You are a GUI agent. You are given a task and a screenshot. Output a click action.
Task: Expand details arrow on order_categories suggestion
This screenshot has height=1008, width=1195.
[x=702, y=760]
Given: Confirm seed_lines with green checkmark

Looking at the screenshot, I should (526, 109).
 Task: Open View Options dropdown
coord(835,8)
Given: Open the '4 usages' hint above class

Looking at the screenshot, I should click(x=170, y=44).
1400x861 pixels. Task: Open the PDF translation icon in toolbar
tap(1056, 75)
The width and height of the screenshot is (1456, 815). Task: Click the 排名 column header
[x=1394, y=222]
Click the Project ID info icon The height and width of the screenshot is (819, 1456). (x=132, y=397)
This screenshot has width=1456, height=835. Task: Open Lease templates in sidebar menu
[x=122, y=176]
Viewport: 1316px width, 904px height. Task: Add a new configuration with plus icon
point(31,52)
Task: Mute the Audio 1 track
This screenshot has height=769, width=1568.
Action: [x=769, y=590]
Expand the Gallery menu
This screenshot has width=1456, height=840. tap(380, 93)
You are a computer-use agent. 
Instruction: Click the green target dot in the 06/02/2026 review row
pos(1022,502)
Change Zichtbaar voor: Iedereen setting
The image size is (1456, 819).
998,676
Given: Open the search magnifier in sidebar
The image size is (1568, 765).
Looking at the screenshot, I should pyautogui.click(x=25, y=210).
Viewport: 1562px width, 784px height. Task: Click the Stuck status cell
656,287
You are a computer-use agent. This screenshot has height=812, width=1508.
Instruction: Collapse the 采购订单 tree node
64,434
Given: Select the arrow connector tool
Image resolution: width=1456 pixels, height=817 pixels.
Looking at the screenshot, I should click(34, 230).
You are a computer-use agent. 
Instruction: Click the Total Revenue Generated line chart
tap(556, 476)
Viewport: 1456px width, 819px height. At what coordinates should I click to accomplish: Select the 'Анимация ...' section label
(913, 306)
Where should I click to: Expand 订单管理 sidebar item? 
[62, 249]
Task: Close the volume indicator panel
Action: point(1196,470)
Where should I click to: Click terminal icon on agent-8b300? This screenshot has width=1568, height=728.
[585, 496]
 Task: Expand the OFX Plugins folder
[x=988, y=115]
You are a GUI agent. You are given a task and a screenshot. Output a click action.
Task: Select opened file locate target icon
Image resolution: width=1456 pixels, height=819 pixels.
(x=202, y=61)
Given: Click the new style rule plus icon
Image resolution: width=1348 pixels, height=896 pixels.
====
*Task to carry out*
All of the material should be written out again exactly.

*Task result*
You are a GUI agent. You are given a task and a screenshot. Output a click action.
Task: Expand details arrow on order_categories suggestion
This screenshot has height=1008, width=1195.
[x=702, y=760]
Given: Confirm seed_lines with green checkmark

Looking at the screenshot, I should (526, 109).
 Task: Open View Options dropdown
coord(835,8)
Given: Open the '4 usages' hint above class

Looking at the screenshot, I should click(x=170, y=44).
1400x861 pixels. Task: Open the PDF translation icon in toolbar
tap(1056, 75)
The width and height of the screenshot is (1456, 815). Task: Click the 排名 column header
[x=1394, y=222]
Click the Project ID info icon The height and width of the screenshot is (819, 1456). (x=132, y=397)
This screenshot has width=1456, height=835. Task: Open Lease templates in sidebar menu
[x=122, y=176]
Viewport: 1316px width, 904px height. Task: Add a new configuration with plus icon
point(31,52)
Task: Mute the Audio 1 track
This screenshot has height=769, width=1568.
Action: [x=769, y=590]
Expand the Gallery menu
This screenshot has width=1456, height=840. tap(380, 93)
You are a computer-use agent. 
Instruction: Click the green target dot in the 06/02/2026 review row
pos(1022,502)
Change Zichtbaar voor: Iedereen setting
The image size is (1456, 819).
998,676
Given: Open the search magnifier in sidebar
The image size is (1568, 765).
Looking at the screenshot, I should pyautogui.click(x=25, y=210).
Viewport: 1562px width, 784px height. Task: Click the Stuck status cell
656,287
You are a computer-use agent. This screenshot has height=812, width=1508.
Instruction: Collapse the 采购订单 tree node
64,434
Given: Select the arrow connector tool
Image resolution: width=1456 pixels, height=817 pixels.
Looking at the screenshot, I should click(34, 230).
You are a computer-use agent. 
Instruction: Click the Total Revenue Generated line chart
tap(556, 476)
Viewport: 1456px width, 819px height. At what coordinates should I click to accomplish: Select the 'Анимация ...' section label
(913, 306)
Where should I click to: Expand 订单管理 sidebar item? 
[62, 249]
Task: Close the volume indicator panel
Action: point(1196,470)
Where should I click to: Click terminal icon on agent-8b300? This screenshot has width=1568, height=728.
[585, 496]
 Task: Expand the OFX Plugins folder
[x=988, y=115]
You are a GUI agent. You are given a task and a screenshot. Output a click action.
Task: Select opened file locate target icon
Image resolution: width=1456 pixels, height=819 pixels.
(x=202, y=61)
Given: Click the new style rule plus icon
Image resolution: width=1348 pixels, height=896 pixels.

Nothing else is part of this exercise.